START RECORD EXCERPTS

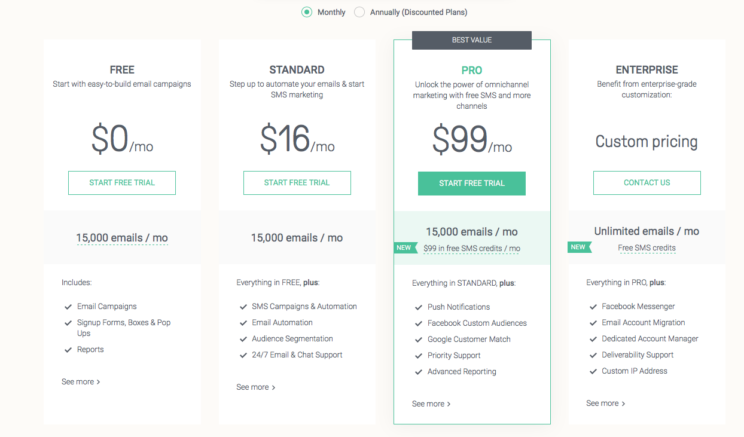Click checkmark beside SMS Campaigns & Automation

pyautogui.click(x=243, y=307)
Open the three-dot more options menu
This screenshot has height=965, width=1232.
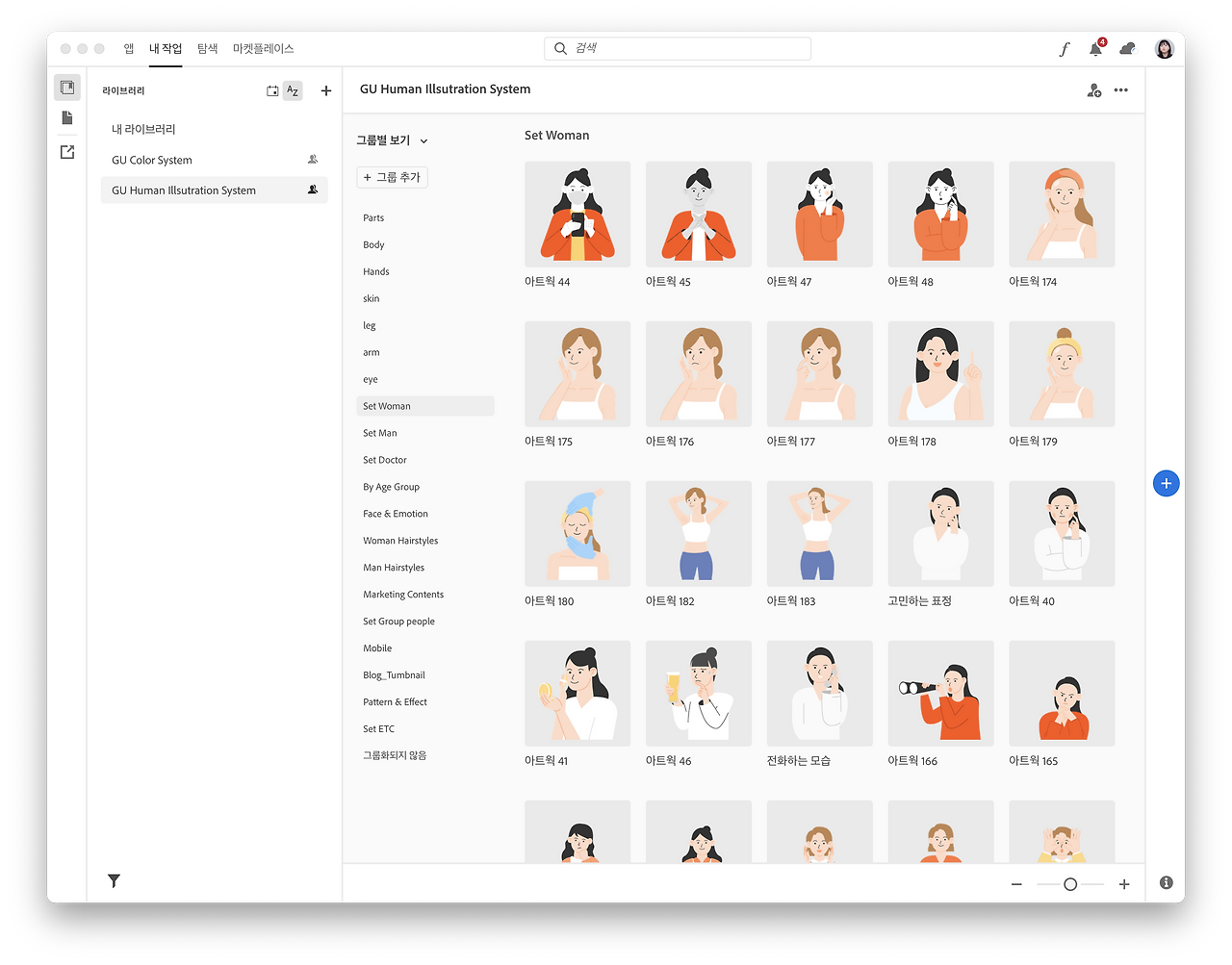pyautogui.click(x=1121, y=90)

END RECORD EXCERPTS

Beginning with the line where "Open the three-dot more options menu" appears, restate word for word every line down to the last one in the data, but keep the pictures out.

Open the three-dot more options menu
This screenshot has height=965, width=1232.
pyautogui.click(x=1121, y=90)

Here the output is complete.